**Recorded information:**

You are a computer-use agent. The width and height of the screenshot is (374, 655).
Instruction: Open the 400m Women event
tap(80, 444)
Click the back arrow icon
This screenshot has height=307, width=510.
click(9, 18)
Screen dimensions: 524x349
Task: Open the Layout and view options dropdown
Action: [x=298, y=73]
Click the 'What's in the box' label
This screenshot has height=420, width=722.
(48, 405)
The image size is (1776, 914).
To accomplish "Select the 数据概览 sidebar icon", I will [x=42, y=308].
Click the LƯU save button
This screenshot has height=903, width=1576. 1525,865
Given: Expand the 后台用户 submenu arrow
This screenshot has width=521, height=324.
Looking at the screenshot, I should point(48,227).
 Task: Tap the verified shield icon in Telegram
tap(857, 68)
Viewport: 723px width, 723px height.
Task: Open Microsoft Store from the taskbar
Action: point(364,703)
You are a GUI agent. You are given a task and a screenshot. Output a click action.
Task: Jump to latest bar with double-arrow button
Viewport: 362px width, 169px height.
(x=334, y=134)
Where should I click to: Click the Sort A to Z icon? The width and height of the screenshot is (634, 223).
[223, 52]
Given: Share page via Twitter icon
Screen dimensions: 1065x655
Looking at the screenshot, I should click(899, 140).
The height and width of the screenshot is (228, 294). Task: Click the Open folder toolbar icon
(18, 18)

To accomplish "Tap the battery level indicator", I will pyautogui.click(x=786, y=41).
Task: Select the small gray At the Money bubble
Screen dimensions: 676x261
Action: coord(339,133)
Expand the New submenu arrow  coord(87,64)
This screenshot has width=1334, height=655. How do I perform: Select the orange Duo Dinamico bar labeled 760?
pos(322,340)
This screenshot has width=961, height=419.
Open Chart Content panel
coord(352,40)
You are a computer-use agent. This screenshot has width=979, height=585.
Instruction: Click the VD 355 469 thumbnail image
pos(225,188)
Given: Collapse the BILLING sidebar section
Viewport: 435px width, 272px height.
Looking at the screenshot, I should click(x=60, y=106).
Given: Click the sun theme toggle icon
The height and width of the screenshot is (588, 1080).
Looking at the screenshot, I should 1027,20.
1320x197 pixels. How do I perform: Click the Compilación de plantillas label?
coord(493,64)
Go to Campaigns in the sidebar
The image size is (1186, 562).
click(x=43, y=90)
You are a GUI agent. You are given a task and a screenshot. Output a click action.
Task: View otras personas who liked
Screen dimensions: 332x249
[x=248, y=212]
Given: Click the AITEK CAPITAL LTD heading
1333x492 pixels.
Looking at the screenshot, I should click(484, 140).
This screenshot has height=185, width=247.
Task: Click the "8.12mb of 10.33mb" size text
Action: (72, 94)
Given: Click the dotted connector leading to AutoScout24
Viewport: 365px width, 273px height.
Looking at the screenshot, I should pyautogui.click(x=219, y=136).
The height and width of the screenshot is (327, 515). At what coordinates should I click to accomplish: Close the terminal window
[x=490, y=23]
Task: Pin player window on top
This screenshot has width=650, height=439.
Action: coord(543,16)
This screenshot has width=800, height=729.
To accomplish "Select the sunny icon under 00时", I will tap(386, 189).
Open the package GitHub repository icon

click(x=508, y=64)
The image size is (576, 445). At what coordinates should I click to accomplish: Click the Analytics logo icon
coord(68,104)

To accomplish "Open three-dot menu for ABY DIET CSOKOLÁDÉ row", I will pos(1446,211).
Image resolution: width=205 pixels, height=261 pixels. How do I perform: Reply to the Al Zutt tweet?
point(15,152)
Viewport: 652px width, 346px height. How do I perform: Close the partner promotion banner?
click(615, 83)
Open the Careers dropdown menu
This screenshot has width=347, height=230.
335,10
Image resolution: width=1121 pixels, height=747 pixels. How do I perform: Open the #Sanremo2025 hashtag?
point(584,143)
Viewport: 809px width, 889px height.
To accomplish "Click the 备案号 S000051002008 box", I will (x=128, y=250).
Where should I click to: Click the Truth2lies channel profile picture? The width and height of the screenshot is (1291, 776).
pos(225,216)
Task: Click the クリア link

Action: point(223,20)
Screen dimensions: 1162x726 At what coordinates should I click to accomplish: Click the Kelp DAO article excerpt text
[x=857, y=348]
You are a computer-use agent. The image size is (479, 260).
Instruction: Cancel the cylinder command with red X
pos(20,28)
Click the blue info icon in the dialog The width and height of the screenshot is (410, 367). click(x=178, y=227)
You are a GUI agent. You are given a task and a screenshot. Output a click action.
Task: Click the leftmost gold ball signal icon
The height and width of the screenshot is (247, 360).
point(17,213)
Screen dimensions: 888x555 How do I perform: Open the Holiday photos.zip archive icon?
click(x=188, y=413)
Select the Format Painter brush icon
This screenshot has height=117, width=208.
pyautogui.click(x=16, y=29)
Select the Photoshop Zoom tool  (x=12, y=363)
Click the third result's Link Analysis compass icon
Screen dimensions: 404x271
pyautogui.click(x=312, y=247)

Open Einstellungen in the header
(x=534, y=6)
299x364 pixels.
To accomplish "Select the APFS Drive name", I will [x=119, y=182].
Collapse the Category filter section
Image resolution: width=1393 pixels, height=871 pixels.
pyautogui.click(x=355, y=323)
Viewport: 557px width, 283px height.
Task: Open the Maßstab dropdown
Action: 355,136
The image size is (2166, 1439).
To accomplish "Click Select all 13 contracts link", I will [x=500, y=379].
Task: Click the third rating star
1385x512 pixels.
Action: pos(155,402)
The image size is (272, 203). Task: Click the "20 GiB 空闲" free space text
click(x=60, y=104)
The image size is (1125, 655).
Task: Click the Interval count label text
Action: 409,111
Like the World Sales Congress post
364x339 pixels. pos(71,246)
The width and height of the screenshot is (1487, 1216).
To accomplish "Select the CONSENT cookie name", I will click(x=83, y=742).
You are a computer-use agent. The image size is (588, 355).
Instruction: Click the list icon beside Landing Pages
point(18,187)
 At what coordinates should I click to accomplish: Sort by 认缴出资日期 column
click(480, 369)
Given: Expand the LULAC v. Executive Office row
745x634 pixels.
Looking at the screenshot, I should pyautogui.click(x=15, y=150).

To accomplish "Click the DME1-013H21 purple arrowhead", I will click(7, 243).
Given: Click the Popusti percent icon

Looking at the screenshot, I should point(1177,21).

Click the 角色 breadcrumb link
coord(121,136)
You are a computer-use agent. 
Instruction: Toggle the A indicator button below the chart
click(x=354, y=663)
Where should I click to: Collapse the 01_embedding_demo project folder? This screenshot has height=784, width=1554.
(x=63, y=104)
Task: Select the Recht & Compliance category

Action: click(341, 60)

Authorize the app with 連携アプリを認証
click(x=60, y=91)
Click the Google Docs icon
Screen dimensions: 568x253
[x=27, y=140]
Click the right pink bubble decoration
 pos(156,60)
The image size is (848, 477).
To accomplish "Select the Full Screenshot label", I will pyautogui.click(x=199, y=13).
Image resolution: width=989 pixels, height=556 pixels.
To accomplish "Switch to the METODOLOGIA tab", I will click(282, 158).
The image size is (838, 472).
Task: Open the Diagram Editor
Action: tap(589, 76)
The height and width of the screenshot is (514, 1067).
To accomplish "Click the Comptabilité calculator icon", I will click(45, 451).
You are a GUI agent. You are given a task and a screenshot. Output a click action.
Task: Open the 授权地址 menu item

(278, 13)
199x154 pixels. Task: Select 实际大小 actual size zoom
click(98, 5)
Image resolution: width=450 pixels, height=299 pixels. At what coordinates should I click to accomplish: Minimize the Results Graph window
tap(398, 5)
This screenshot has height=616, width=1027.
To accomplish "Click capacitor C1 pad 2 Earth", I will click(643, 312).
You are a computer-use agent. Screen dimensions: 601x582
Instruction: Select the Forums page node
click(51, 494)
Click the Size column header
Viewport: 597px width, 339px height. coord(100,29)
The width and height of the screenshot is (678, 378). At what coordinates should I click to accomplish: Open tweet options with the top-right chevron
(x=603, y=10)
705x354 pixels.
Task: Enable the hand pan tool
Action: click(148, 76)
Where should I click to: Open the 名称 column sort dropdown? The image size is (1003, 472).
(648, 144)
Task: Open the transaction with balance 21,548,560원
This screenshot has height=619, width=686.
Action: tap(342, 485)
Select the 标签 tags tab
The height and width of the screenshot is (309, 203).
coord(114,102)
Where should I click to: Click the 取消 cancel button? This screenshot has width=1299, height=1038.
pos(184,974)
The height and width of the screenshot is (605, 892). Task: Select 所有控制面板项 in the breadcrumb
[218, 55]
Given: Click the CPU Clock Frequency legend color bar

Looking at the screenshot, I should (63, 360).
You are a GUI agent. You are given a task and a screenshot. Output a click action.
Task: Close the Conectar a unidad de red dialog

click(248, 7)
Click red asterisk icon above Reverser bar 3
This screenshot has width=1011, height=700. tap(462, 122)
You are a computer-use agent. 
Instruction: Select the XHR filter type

**Instructions for the task:** Copy the rows from the line containing "Task: Tap the" through the line containing "coord(352,40)", with "gray" replaced by "blue" and all other text left unchanged.

**Exercise output:**
 Task: Tap the verified shield icon in Telegram
tap(857, 68)
Viewport: 723px width, 723px height.
Task: Open Microsoft Store from the taskbar
Action: point(364,703)
You are a GUI agent. You are given a task and a screenshot. Output a click action.
Task: Jump to latest bar with double-arrow button
Viewport: 362px width, 169px height.
(x=334, y=134)
Where should I click to: Click the Sort A to Z icon? The width and height of the screenshot is (634, 223).
[223, 52]
Given: Share page via Twitter icon
Screen dimensions: 1065x655
Looking at the screenshot, I should click(899, 140).
The height and width of the screenshot is (228, 294). Task: Click the Open folder toolbar icon
(18, 18)

To accomplish "Tap the battery level indicator", I will pyautogui.click(x=786, y=41).
Task: Select the small blue At the Money bubble
Screen dimensions: 676x261
Action: coord(339,133)
Expand the New submenu arrow  coord(87,64)
This screenshot has width=1334, height=655. How do I perform: Select the orange Duo Dinamico bar labeled 760?
pos(322,340)
This screenshot has width=961, height=419.
Open Chart Content panel
coord(352,40)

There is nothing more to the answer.